In my opinion, it’s important to feel the freedom. “I want to go out” – go. Left the teenager and went to take a walk. We stopped in a cafe drinking a Cup of tea, sat and watched, feeling the same as everyone else. This is very important.
– Tanya limitations calmly going through?
– Worthy. She has a very good character, she’s good. Sometimes it hurt, to which she responds very well. Tanya such as flint. Most importantly, she knows that her love, support. It gives her extra strength. And we’re trying to find Hobbies in which the girl succeeded. Something that she likes. In Ufa, she tried climbing before.
– Yes, hands, and her hands are very strong. Tanya likes to swim, she goes to the pool. Now she expressed a desire to play the piano. We were told that she has good data. Need her energy spent, she is a very energetic child.
– Hurt someone outside the family?
– Happens in different ways. And outside offend people who don’t have enough education, I guess. And children can hurt in communication with each other. In our family was hurt, when she “drove”.
– Have you noticed such a sharp phrase?
– Yes, I noticed. “Why were you hired?”, “If you weren’t, it would be better”, something else.

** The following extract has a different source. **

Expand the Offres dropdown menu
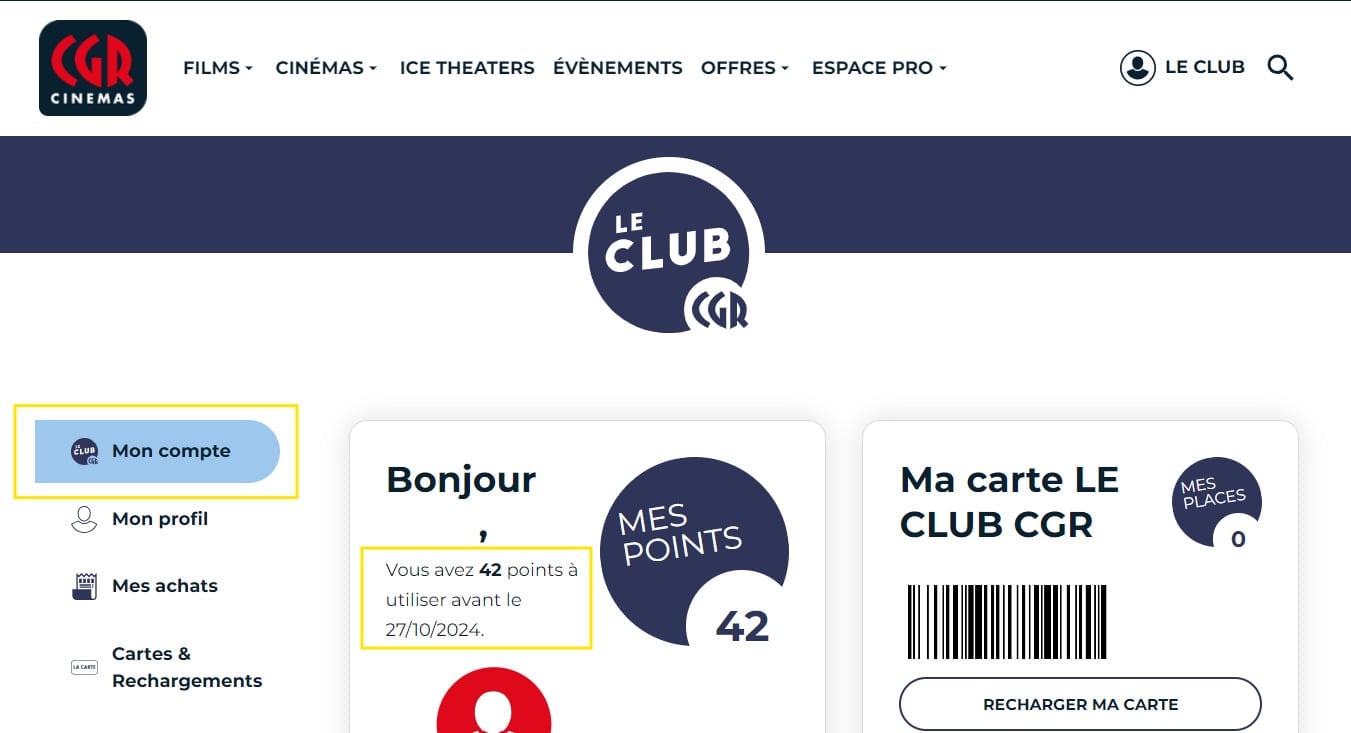1351x733 pixels. click(745, 68)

– How do you lived? You talked to them or punished?
– Hard, difficult, worried, of course. But all this was far in the past. It was, on the one hand, protective reaction of the child, emotional. On the other hand, and in adult life there are people who just do not know how to control their words. What can control a girl three years when she got hooked, took something or something unpleasant said? Was different.
– How do you influence the choices your children than they will do in life?
– No, I try not to influence completely. I try to support all initiatives. And they themselves choose. Someone ballet now like, someone interested in the music. Athletes yet.
– And if in the monastery someone leaves?
– If someone decides to dedicate themselves to God, to prayer, and it will be a conscious choice, absolutely no. The most important thing is understanding, not an emotional decision. Need awareness of adoption in order to avoid mistakes later. You let the child in 18 years. And what are you going to punish him and to teach life? It is unlikely that he will listen to you. To wait, to endure and to love. Turning away from the child, you’re not helping, that’s for sure.
– You said you won’t listen, what if does not work, need to get up and try again. Whether, when tried, did not work and had to admit defeat?
– I even have my mum with me didn’t argue when I said that in 12 years will go to study in school of the Olympic reserve.
– Was it your decision?
Yes. Actually meant to go to 12 years out of the house one at 180 kilometers. “I want” and all. Even mom didn’t argue. Not to persuade.
But life has convinced someday? Here you were sure that everything will be yours, you will achieve…
– No, I have no confidence and never did that I’m sure someone will. But I have this setup in my life that I will try to do everything possible to achieve it. I can’t guarantee the end result, but I can guarantee that you will exert all their efforts. I can do that. So, we need to do what we can. In this respect, the aim is, as you go, doing what I can.